The new ad, titled "Your Verse," features a voiceover by Robin Williams reciting a monologue from the movie "Dead Poets Society." The passage highlights "poetry, beauty, romance, love; the are what we stay alive for" and the "powerful play" of life of which Walt Whitman wrote "you may contribute a verse."

Accompanying the words, which conclude with "what will your verse be?" the video depicts a wide variety of human pursuits that make use of an iPad Air.

iCloud Atlas

The "Your Verse" ad starts with a reference to the giant windmills in the previous "Life on iPad," first shown last October.

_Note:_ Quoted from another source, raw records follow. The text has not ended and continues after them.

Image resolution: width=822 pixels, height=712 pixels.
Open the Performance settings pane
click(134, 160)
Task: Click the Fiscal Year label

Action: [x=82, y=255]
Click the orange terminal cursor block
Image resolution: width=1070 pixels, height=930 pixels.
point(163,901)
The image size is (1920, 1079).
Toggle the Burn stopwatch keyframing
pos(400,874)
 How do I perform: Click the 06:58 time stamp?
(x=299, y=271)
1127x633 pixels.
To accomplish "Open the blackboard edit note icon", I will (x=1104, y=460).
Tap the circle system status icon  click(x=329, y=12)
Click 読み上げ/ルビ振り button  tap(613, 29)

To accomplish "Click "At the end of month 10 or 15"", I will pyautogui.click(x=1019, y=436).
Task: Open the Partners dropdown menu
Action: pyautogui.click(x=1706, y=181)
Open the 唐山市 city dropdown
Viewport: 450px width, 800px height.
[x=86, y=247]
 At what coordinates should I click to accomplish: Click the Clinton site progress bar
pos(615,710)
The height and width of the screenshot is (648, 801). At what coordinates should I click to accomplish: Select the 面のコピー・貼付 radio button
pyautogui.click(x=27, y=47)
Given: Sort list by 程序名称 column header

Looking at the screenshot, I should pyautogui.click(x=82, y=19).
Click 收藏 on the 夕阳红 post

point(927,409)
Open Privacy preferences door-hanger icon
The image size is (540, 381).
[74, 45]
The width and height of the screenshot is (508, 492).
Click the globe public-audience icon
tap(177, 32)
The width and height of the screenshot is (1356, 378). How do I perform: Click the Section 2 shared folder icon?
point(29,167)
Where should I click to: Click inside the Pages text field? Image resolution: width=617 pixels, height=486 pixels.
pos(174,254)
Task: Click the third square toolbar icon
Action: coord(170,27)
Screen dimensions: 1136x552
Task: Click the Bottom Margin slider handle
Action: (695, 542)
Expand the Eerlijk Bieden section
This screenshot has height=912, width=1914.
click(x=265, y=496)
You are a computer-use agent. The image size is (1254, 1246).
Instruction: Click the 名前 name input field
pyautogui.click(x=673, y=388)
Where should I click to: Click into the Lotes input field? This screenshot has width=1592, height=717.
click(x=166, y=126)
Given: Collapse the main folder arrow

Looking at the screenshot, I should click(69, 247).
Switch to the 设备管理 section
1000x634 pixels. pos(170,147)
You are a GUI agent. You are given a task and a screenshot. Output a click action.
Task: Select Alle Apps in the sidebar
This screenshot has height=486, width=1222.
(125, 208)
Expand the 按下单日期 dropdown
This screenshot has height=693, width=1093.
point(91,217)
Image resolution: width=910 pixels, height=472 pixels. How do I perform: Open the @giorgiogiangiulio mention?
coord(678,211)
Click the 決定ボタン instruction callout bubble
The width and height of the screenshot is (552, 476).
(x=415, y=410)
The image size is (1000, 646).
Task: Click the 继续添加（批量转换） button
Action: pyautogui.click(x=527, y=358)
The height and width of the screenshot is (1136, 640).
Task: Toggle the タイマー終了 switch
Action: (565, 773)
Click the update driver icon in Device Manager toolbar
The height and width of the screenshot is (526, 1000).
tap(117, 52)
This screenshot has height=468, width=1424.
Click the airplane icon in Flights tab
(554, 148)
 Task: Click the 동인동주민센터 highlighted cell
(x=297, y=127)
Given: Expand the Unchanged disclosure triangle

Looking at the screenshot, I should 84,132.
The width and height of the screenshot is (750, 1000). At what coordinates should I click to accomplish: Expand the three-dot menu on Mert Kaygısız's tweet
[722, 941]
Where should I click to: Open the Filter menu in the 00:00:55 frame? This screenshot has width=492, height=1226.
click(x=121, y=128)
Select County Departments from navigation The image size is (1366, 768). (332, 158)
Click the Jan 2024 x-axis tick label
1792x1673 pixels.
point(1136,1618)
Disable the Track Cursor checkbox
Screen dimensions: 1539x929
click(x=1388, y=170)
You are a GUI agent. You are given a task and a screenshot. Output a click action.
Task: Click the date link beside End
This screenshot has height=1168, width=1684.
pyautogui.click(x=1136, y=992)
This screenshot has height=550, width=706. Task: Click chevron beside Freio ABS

It then rapidly shifts to scenes depicting storm chasing climatologists, then mountain explorers, then filmmakers in Bollywood, then the remote capture of footage of a waterfall, then an exploration of Gaudi's La Sagrada Fam?lia cathedral, then a performer applying makeup, then boys exploring the woods, then the LA Kings analyzing their performance on an iPad, then a marching band practicing choreography, then musicians playing live.

As the message of the words begins to sink in, the stories of all these brief clips unfold as use cases for iPad.

A man tapping out a screenplay on an iPad is revealed to be a parking lot attendant moonlighting as a storyteller in his spare time. The storm chasers were tracking the storm via an app. The boys in the forest are identifying a praying mantis. A father is using an iPad app to help his daughter build an interactive Mindstorms robot. The cathedral was inspiration for a woman's art.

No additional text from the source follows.